What the exercise asks: Copy each line of the entries beneath that contains the word "every".

Input:
┄┄┄┄┄┄┄┄┄┄

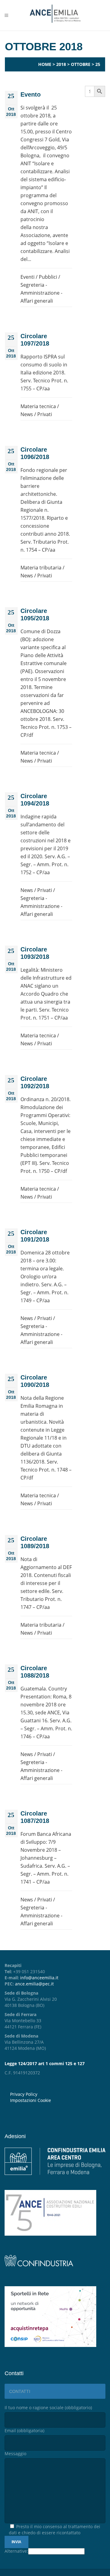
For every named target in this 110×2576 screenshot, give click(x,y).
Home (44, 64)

┄┄┄┄┄┄┄┄┄┄

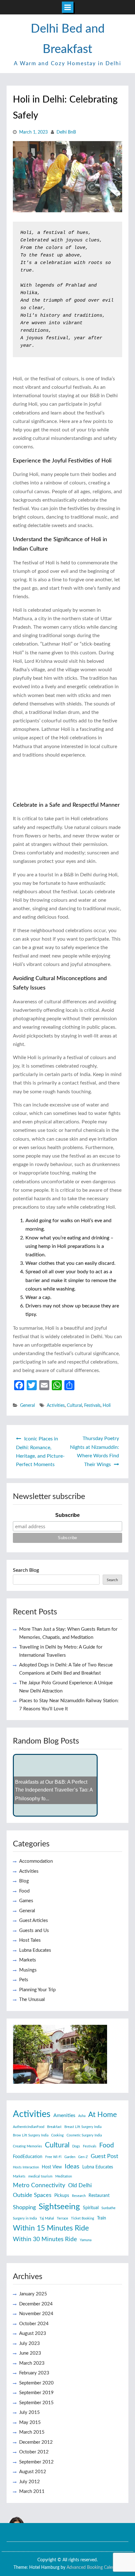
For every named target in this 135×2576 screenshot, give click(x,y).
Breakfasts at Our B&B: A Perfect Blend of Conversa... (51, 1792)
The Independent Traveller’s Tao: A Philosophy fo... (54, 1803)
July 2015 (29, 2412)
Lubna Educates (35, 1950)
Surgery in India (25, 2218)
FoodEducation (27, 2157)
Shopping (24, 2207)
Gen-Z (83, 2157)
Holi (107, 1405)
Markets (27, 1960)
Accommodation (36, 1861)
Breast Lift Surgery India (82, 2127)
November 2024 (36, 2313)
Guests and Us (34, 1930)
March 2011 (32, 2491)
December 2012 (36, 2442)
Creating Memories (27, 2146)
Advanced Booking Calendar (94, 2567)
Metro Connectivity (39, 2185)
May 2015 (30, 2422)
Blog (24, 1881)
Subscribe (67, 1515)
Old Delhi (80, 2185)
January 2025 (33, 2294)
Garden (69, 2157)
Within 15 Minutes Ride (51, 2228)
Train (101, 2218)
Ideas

┄┄┄┄┄┄┄┄┄┄

Completed task:
For every named target in this 110×2576 screenshot, give click(x,y).
For every named target in this 135×2576 screenshot, give click(x,y).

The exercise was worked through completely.